The most common heart- or stroke-related diagnoses for women seen in the emergency department were high blood pressure (16% of visits), high blood pressure-related heart or kidney disease (14.1%) and atrial fibrillation (10.2%). The most common diagnoses for men were high blood pressure-related heart or kidney disease (14.7%), high blood pressure (10.8%) and heart attack (10.7%).

"Previous studies have shown sex differences in patterns of CVD among hospitalized patients," Mamas said. "However, examining CVD encounters in the emergency department provides a more complete picture of the cardiovascular health care needs of men and women, as it captures encounters prior to hospitalization." He also points out that previous studies of CVD emergency visits are limited to suspected heart attack visits. "Therefore, this analysis of 15 CVD conditions helps to better understand the full spectrum of acute CVD needs, including sex disparities in hospitalization and risk of death."

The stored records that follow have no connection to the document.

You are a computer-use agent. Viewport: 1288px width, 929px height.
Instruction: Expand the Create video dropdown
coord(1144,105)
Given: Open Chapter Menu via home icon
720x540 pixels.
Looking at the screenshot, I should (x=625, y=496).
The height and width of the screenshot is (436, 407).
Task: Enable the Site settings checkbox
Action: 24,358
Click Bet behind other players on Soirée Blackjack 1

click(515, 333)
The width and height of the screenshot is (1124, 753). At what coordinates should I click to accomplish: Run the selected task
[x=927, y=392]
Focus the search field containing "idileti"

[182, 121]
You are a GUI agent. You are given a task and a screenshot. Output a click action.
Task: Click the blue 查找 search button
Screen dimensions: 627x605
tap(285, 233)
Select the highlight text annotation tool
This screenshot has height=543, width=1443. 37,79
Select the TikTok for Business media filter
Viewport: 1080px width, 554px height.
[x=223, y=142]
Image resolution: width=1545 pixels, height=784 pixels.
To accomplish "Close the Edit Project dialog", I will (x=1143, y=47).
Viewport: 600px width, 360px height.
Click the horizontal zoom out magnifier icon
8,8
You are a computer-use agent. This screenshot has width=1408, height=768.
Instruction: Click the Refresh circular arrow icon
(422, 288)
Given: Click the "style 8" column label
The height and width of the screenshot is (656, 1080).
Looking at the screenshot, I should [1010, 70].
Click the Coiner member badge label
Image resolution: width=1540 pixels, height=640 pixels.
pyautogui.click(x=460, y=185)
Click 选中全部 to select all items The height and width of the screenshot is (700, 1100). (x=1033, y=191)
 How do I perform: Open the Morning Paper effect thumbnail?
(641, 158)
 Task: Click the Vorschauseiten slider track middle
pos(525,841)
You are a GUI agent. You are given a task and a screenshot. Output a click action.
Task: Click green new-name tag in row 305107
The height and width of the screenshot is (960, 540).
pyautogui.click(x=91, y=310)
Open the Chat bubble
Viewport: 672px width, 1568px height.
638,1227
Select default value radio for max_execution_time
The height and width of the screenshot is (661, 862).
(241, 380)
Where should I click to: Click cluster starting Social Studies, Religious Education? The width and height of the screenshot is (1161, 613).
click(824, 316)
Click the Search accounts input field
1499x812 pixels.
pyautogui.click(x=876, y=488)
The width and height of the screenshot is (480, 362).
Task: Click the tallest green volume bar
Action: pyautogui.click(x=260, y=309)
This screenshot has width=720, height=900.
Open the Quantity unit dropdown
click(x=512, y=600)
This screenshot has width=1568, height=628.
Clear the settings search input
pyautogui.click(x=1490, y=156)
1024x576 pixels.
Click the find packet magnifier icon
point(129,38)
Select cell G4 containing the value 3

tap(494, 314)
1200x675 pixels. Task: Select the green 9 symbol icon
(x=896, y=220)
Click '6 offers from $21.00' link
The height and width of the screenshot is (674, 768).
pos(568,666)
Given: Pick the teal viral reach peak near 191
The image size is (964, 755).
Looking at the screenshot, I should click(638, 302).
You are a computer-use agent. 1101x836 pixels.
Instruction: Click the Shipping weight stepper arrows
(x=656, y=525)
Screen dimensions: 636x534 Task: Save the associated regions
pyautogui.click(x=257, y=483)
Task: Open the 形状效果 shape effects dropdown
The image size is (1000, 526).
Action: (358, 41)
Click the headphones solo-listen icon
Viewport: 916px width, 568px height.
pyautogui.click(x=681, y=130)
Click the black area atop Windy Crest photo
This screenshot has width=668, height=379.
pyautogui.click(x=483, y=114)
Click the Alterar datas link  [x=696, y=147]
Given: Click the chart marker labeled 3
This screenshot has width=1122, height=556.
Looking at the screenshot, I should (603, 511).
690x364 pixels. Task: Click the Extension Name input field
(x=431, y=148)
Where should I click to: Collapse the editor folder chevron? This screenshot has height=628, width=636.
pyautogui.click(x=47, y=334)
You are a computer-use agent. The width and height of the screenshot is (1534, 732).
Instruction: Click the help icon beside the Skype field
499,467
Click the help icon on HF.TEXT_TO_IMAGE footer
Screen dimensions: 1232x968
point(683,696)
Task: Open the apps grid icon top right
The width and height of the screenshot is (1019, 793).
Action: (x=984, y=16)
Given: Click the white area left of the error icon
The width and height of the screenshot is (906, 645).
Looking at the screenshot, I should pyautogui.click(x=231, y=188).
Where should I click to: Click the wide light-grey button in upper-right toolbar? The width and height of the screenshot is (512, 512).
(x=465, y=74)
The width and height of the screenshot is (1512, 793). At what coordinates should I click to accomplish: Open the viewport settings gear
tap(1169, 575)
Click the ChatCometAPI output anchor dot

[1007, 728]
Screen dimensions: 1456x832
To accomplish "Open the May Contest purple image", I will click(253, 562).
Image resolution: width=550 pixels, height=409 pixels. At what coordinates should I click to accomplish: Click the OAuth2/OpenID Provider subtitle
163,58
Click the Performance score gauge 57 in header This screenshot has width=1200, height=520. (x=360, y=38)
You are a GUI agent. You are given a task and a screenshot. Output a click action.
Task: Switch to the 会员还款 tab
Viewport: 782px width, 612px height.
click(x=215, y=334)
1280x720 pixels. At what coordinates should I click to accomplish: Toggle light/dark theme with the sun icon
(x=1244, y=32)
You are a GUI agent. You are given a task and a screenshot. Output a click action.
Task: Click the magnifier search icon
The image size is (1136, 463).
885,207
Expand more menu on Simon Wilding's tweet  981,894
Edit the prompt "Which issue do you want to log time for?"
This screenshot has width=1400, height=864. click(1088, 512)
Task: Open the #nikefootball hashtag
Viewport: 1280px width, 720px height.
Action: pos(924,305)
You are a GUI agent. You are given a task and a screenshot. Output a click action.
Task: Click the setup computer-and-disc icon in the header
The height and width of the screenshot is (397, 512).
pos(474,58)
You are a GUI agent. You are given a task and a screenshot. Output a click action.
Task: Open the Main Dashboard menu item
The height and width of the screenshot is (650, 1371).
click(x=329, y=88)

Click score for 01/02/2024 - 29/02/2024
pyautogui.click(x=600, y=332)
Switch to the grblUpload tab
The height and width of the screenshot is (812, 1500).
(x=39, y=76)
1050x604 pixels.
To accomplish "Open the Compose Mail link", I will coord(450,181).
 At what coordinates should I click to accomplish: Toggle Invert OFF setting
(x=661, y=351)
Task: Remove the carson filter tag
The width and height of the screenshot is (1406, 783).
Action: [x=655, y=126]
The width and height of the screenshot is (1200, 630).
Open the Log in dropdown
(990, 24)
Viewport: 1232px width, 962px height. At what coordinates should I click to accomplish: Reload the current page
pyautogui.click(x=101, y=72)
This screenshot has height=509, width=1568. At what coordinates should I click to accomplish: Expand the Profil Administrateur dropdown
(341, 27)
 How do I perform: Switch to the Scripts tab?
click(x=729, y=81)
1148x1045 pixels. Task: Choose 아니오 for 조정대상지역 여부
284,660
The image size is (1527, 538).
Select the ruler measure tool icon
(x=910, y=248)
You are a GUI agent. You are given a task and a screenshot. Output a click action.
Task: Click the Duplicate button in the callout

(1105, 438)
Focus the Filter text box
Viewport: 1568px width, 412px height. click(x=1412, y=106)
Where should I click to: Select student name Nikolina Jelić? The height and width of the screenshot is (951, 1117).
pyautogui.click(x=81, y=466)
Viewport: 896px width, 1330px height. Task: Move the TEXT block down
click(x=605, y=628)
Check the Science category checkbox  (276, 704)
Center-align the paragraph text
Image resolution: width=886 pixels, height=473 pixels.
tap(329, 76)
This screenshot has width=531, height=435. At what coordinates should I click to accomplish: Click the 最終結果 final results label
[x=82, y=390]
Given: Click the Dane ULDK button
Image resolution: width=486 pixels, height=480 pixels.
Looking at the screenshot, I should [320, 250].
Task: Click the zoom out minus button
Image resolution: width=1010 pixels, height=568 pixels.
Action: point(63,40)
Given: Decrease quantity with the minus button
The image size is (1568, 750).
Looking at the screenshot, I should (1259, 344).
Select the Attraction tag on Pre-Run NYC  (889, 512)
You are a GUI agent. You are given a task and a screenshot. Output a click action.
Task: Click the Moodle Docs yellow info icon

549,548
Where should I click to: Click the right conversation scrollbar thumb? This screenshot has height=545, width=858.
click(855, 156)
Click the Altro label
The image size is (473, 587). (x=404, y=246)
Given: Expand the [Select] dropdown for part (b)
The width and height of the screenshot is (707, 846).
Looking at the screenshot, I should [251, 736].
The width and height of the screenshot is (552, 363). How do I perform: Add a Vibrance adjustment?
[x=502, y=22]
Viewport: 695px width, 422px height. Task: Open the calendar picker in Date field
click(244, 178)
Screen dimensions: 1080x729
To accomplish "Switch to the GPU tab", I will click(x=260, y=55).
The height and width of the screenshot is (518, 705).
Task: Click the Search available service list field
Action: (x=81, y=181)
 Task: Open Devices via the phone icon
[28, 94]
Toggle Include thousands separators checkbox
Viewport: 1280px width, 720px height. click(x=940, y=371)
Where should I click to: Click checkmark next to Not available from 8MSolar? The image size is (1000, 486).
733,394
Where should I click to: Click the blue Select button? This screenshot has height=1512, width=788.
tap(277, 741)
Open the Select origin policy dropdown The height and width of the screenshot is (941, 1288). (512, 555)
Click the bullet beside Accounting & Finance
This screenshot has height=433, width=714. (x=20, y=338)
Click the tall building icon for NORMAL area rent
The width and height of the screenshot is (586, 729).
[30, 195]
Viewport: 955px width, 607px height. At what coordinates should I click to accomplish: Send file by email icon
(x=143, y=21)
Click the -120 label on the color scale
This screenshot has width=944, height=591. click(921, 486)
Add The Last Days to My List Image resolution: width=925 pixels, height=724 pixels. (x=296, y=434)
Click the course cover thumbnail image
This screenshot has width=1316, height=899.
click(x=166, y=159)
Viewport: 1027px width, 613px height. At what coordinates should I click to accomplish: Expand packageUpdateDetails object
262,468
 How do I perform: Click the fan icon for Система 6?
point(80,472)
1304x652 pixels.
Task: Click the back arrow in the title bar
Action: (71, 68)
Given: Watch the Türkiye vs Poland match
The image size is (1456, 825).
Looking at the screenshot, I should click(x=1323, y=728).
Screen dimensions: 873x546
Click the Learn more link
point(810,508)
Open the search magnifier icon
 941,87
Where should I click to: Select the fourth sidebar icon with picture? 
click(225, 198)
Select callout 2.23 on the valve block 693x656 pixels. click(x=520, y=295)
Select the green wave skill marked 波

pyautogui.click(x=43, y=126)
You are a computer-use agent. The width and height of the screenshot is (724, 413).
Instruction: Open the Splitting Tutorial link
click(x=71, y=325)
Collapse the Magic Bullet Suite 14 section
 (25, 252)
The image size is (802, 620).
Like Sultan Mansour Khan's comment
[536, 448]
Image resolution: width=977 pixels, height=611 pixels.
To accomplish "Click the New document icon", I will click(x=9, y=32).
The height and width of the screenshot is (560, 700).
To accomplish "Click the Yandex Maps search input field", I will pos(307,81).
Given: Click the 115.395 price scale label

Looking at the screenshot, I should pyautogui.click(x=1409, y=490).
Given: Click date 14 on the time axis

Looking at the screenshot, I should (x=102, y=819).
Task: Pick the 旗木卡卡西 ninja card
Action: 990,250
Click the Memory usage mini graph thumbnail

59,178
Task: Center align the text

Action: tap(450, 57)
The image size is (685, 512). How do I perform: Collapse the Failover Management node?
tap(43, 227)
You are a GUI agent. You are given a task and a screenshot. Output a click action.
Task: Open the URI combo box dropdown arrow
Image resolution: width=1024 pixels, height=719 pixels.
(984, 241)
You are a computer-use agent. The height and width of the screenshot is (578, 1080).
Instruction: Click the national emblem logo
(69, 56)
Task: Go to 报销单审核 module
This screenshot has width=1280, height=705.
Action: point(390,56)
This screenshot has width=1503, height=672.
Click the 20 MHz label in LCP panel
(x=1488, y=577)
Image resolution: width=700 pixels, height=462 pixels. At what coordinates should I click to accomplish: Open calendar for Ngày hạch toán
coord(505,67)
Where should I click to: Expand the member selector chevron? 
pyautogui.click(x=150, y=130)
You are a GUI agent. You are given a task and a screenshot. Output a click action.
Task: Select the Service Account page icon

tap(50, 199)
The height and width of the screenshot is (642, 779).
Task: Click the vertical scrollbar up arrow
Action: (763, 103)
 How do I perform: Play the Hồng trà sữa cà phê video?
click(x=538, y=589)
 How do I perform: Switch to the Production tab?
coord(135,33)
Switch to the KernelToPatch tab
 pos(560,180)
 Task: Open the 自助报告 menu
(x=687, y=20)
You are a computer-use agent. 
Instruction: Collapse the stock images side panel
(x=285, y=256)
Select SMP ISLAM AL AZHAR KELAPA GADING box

The study found that outcomes from the emergency CVD visits were slightly different for men and women. Overall, women were less likely to die (3.3% of women vs 4.3% of men) or be hospitalized (49.1% of women vs 52.3% of men) after an emergency department visit for CVD. The difference may be due to women’s generally lower risk diagnoses, said Mamas, but there could be an underestimation of deaths in women.

"We did not track deaths outside of the hospital setting," said Mamas. "Given past evidence that women are more likely to be inappropriately discharged from the emergency department, and strong evidence for the systemic undertreatment of women, further study is warranted to track outcomes beyond the emergency department visit."

An additional limitation of the data includes potential misdiagnosis errors in cases where the final diagnosis did not match the emergency diagnosis, particularly after a hospitalization and additional bloodwork and other health information could be obtained. Furthermore, the data is limited in that it does not capture information related to severity of disease, which may make comparisons around mortality differences between different patient groups challenging.

"Our work with this large, nationally representative sample of cardiovascular emergency visits highlights differences in health care needs of men and women, which may be useful to inform planning and provision of health care services," said Mamas. "We also encourage further research into understanding the underlying factors driving the differences in CVD patterns and outcomes between men and women."